Indeed, I have been much disappointed not to call. I I hope I shall tomorrow, said the widow, to whom tomorrow loomed dark like another world, and who could not help repeating over and over the dreaded name.

That is Maria Pigeon all in white to be only tradespeople they do dress more than I approve of, said Mrs. Tufton. My Adelaide, I am sure, never went like that. Many people think Maria a deal nicer-looking than Phœbe Tozer, but her mother is so particular more than particular what I call troublesome, you know. You cant turn round without giving her offence. Dear me, how my tongue is going! the minister would say I was just at my old imprudent tricks but you, that were a ministers wife, can understand. She is such a difficult woman to deal with. I am sure Mr. Tufton is always telling them to wait, and that Mr. Vincent is a young man yet, and experience is all he wants. I wish he had a good wife to keep him straight; but I dont know that that would be advisable either, because of Phœbe and the rest. Dear, dear, it is a difficult thing to know what to do!
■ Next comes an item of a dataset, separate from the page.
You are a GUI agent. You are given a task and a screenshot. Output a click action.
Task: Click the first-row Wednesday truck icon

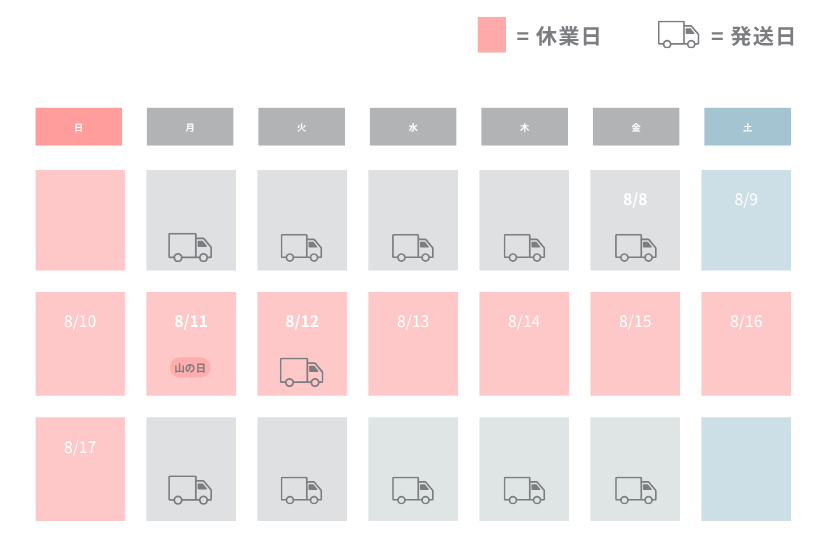[x=413, y=247]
but Mr. Tufton always says, If he had a little more experience Bless me, the young man is in the pulpit! said Mrs. Tufton, coming to a sudden standstill, growing very red, and picking up her hymn-book. Very seldom had the good woman such a chance of talk. She ran herself so out of breath that she could not join in that first hymn.
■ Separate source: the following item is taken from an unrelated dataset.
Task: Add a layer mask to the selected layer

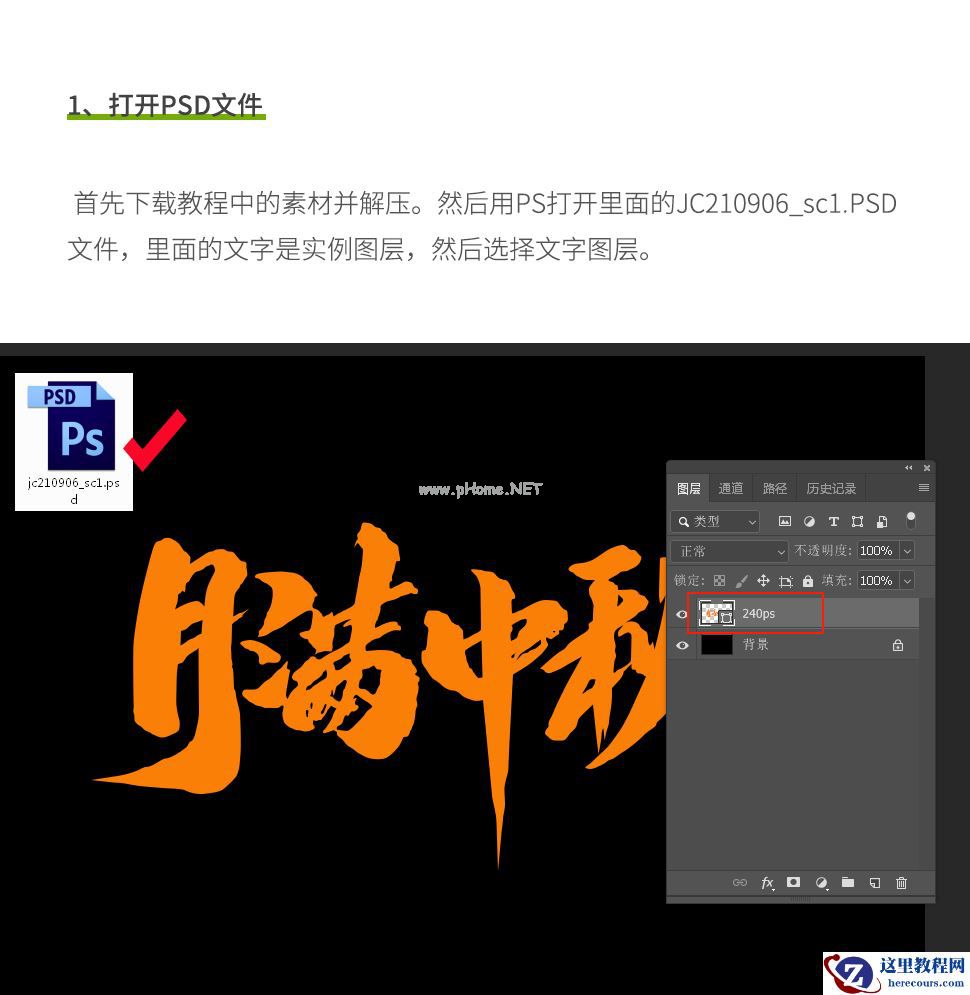Action: pos(793,883)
But Mrs. Vincent, who had a sensation that the pew, and indeed the whole chapel, trembled with the trembling that was in her own frame, but who felt at the same time that everybody was looking at her, and that Arthurs credit was involved, stood up steadfastly, holding her book firm in both her hands, and with an effort almost too much for her, the heroism of a martyr, added her soft voice, touched with age, yet still melodious and true, to the song of praise. The words choked her as she uttered them, yet with a kind of desperate courage she kept on. Praise! it happened to be a very effusive hymn that day, an utterance of unmitigated thanksgiving; fortunately she had not sufficient command of her mind or wits to see clearly what she was singing, or to enter into the wonderful bitter difference between the thanks she was uttering and the position in which she stood. Could she give God thanks for Susans ruin, or rejoice in the light He had given, when it revealed only misery? She was not called upon to answer that hard question. She stood up mechanically with her white face set in pale steadfastness, and was only aware that she was singing, keeping the tune, and making herself noways remarked among the crowd of strange people, many of whom turned curious eyes towards her. She stood with both her feet set firm on the floor, both her hands holding fast to the book, and over the ache of frightful suspense in her heart came the soft voice of her singing, which for once in her life meant nothing except a forlorn determination to keep up and hold herself erect and vigilant, sentinel over Arthurs fortunes and his peoples thoughts.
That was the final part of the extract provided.